Extracted text:
►
This set of Q&A is what I use myself to track my ideas and concepts
(and not to forget why did I decide anything).


Q: What is PI?

Priority Inheritance: when task A holds resource R and task B claims
it, and prio (B) > prio (A), then B can force A to take its priority
so it finishes sooner and B can take the resource ownership. The
priority boost ends when A releases R.


Q: What is PP?

Priority Protection: resources have an associated priority ceiling;
any task that acquires a resource will have its prio raised to that
prioirty ceiling while holding it.


Q: What is RM?

Robust Mutex, or robustness, for short: when the owner of a resource
dies, we want the next owner to know that somebody died while holding
the resource, so s/he is able to determine if a cleanup is needed.


Q: What is a healthy fulock?

This is a fulock in its normal state, that is: initialized and not in
dead-owner or not-recoverable states.


Q: What is a dead-owner fulock?

A fulock is in dead-owner state when it was locked (some task owned
it) and the task died without unlocking it.


Q: What is a not-recoverable fulock?

A fulock is in not-recoverable state when it went into dead-owner
state and some task that acquired it in dead-owner state decided that
it had to be made not-recoverable.

The rationale behind this is that normally you have some lock
protecting access to some data. When the lock goes dead-owner, the
task that owned it and died could have died in the middle of updating
the data, and thus it can be inconsistent. Subsequent owners of the
lock get it with the dead-owner state, so that they are aware of the
situation. If any of them can fix it, it can move the lock back to
healthy state and continue operating, but if there is no way to fix
the data, it is moved to not-recoverable state.

When moved, all the pending waiters are given an error code (EBADR)
indicating the new state, so that they can bail out and report up to
their managers for what to do. As well, new contenders that try to
acquire the lock will get also the EBADR error code.
◄
Task objective: Name every state of a fulock that the fulock Q&A describes. The records that come next are separate material and are unrelated to the fulock Q&A.

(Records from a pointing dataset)
►
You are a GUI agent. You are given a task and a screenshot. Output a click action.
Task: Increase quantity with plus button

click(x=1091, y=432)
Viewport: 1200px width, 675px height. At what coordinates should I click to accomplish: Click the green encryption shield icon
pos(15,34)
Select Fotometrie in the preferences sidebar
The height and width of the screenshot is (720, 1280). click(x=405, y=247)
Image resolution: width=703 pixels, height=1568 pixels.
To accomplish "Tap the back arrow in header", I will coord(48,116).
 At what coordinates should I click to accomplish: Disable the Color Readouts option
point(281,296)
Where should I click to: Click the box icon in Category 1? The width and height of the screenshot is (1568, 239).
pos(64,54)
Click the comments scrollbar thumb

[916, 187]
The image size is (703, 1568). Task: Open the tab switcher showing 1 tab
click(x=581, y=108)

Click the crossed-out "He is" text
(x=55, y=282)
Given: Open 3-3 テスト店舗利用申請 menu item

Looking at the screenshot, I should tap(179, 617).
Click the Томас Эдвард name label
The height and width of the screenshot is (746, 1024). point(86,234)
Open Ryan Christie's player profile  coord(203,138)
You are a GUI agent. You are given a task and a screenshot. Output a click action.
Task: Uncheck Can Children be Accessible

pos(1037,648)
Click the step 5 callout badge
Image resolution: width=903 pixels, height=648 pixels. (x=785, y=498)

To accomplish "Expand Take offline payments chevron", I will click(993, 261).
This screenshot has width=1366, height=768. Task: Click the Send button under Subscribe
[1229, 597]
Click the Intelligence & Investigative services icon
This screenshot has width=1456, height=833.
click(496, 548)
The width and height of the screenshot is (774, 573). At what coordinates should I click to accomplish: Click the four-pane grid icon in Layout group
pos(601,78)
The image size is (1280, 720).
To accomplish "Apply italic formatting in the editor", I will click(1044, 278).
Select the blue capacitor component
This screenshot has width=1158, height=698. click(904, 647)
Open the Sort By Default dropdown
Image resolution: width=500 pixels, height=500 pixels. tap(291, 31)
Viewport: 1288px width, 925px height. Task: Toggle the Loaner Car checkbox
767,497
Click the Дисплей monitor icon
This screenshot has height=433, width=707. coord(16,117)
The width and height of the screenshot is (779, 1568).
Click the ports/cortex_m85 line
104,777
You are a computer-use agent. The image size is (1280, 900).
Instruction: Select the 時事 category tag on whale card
◄
Solved problem: Healthy, dead-owner, not-recoverable